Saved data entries
===============

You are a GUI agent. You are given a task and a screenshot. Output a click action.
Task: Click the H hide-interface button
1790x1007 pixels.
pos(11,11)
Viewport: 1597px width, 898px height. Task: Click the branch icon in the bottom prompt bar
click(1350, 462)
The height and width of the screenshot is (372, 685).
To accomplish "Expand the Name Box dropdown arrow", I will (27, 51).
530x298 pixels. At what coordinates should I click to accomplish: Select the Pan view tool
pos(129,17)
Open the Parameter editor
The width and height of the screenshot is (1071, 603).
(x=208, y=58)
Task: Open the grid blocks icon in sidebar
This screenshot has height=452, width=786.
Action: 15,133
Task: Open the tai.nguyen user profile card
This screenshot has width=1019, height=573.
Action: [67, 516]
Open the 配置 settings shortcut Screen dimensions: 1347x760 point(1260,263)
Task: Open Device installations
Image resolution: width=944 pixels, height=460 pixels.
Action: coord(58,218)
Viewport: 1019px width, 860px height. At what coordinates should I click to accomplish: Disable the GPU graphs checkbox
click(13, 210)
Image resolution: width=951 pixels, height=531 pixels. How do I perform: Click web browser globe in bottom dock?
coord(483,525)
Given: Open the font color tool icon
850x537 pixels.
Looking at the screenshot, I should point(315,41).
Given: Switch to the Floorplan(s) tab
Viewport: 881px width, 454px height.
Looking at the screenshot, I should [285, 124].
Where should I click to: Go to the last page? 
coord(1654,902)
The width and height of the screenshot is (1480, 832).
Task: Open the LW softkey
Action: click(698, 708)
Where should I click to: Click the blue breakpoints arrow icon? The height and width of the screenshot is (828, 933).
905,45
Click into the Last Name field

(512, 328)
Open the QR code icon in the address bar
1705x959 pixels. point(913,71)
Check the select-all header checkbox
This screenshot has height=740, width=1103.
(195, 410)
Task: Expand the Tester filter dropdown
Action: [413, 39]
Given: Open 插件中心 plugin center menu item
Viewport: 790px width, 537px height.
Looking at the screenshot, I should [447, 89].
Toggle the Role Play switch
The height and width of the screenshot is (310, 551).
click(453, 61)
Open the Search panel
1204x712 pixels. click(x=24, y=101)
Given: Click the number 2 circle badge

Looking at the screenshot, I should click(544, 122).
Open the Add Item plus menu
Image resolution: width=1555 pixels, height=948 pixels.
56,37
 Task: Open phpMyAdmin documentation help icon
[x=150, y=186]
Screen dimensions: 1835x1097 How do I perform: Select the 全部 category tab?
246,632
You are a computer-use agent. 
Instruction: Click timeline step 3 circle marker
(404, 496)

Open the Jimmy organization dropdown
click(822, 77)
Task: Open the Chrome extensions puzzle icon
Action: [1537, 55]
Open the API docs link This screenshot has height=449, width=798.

===============

Task to carry out
Lines above that have "agent": copy each of them.

Solved problem
You are a GUI agent. You are given a task and a screenshot. Output a click action.
You are a computer-use agent. 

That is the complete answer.